▶ Dataset excerpts
((
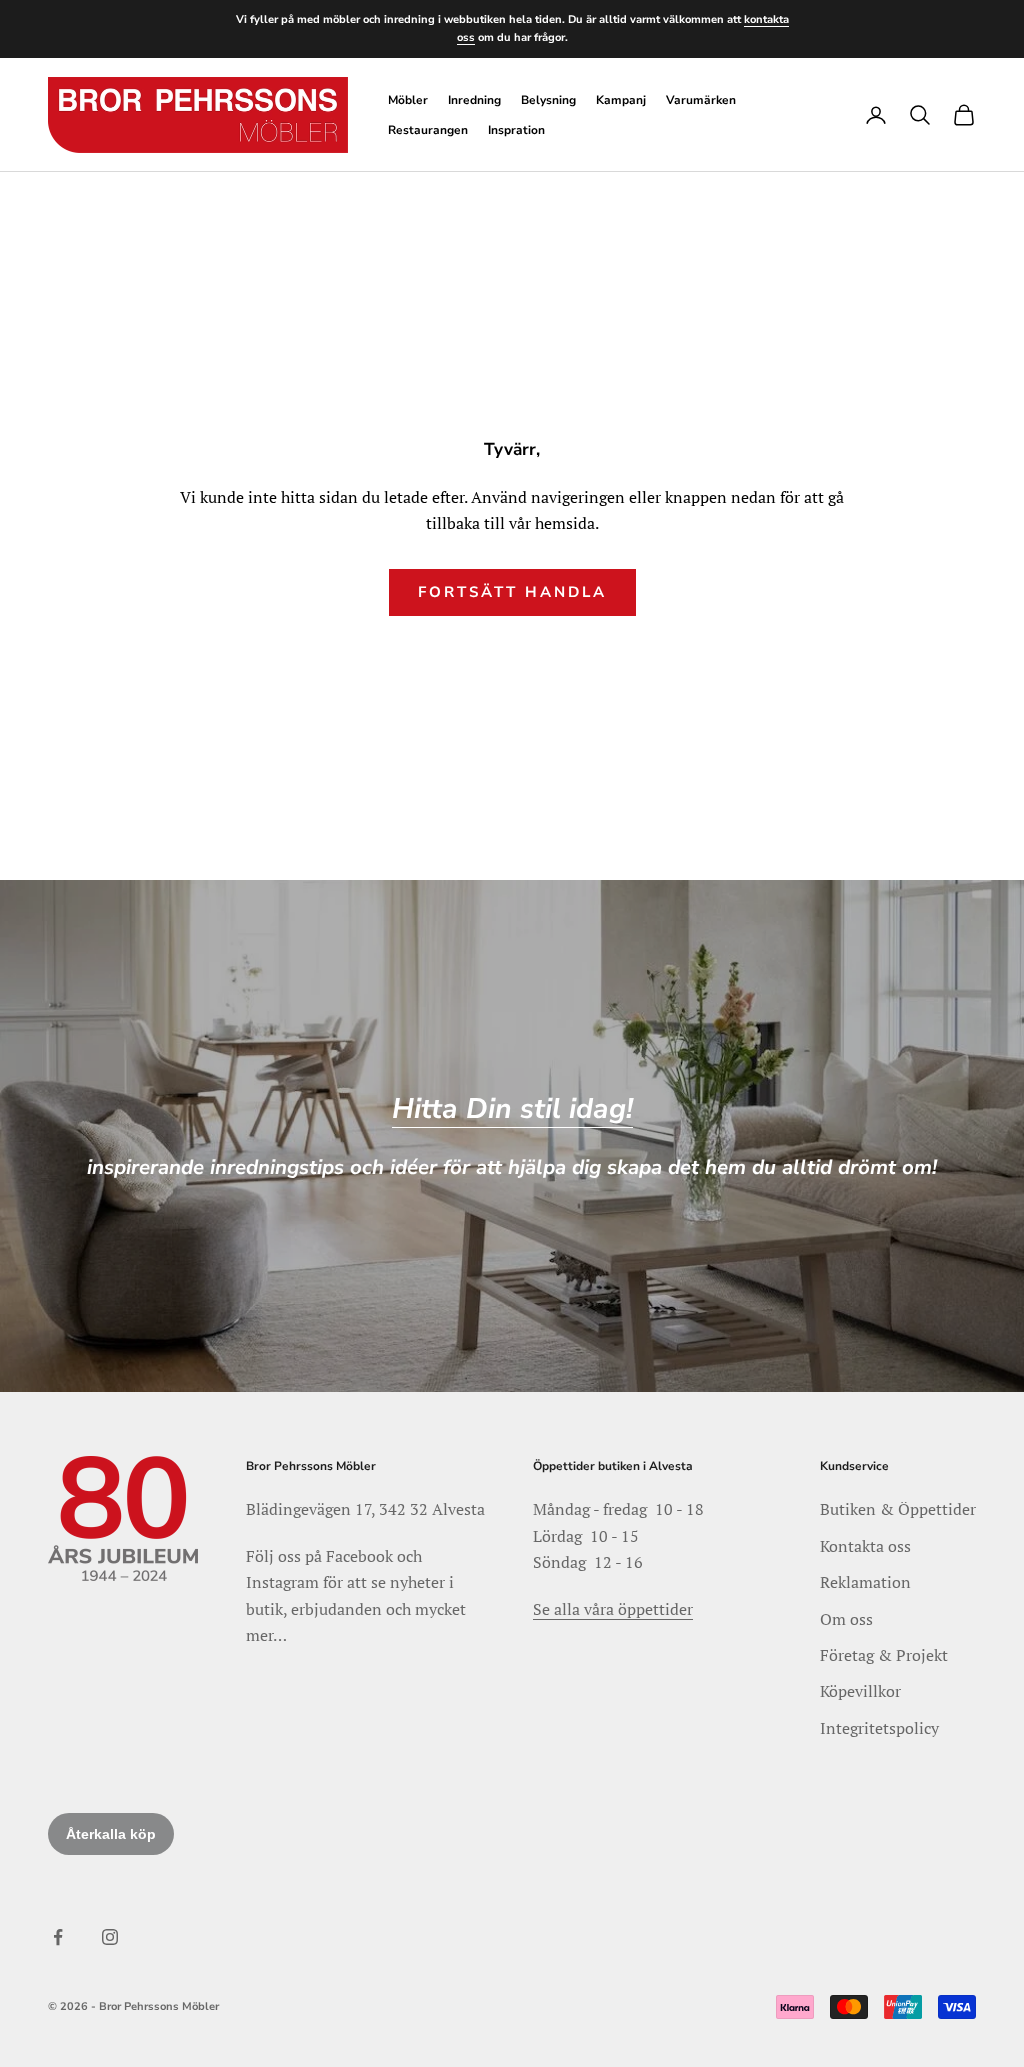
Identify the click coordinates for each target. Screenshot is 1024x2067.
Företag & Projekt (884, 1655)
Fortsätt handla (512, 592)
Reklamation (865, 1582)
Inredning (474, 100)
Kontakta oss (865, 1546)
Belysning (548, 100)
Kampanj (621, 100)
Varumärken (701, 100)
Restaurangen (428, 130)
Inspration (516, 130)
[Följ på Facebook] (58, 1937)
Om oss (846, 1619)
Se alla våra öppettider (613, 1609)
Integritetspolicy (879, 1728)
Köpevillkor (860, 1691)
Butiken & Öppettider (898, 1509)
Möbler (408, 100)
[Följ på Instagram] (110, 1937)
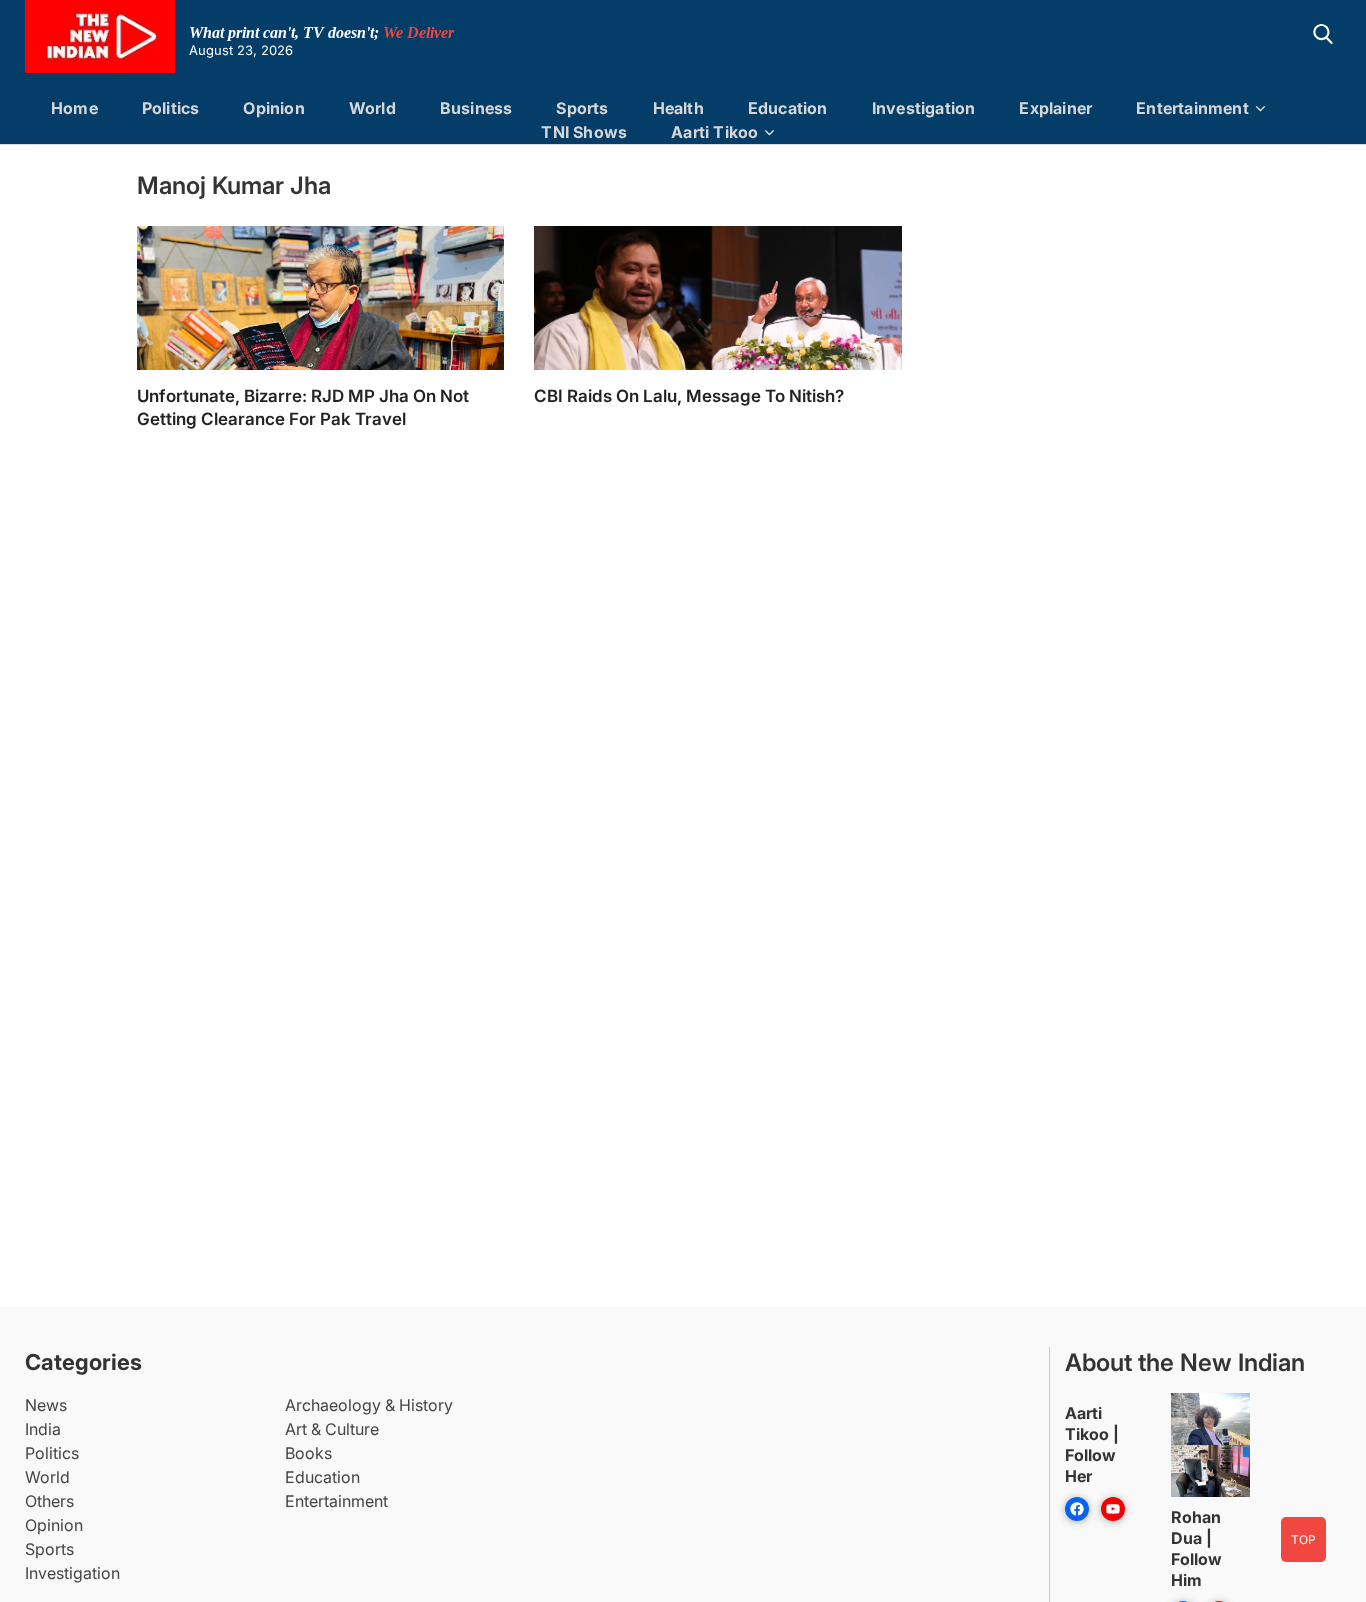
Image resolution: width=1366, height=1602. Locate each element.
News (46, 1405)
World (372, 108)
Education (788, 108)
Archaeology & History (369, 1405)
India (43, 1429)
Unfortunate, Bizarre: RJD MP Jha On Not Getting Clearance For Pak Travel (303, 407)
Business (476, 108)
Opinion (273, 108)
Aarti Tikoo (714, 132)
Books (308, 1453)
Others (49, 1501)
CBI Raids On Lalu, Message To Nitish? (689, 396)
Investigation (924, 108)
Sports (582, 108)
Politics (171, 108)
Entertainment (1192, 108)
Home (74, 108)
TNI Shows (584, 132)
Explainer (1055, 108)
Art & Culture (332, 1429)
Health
))
▶ EXERCISE AIM
Please retype every record exactly, leaving the pictures out.

▶ RESULT FOR THIS TASK
Identify the click coordinates for each target. Screenshot is 1024x2067.
Företag & Projekt (884, 1655)
Fortsätt handla (512, 592)
Reklamation (865, 1582)
Inredning (474, 100)
Kontakta oss (865, 1546)
Belysning (548, 100)
Kampanj (621, 100)
Varumärken (701, 100)
Restaurangen (428, 130)
Inspration (516, 130)
[Följ på Facebook] (58, 1937)
Om oss (846, 1619)
Se alla våra öppettider (613, 1609)
Integritetspolicy (879, 1728)
Köpevillkor (860, 1691)
Butiken & Öppettider (898, 1509)
Möbler (408, 100)
[Följ på Instagram] (110, 1937)
Image resolution: width=1366, height=1602. Locate each element.
News (46, 1405)
World (372, 108)
Education (788, 108)
Archaeology & History (369, 1405)
India (43, 1429)
Unfortunate, Bizarre: RJD MP Jha On Not Getting Clearance For Pak Travel (303, 407)
Business (476, 108)
Opinion (273, 108)
Aarti Tikoo (714, 132)
Books (308, 1453)
Others (49, 1501)
CBI Raids On Lalu, Message To Nitish? (689, 396)
Investigation (924, 108)
Sports (582, 108)
Politics (171, 108)
Entertainment (1192, 108)
Home (74, 108)
TNI Shows (584, 132)
Explainer (1055, 108)
Art & Culture (332, 1429)
Health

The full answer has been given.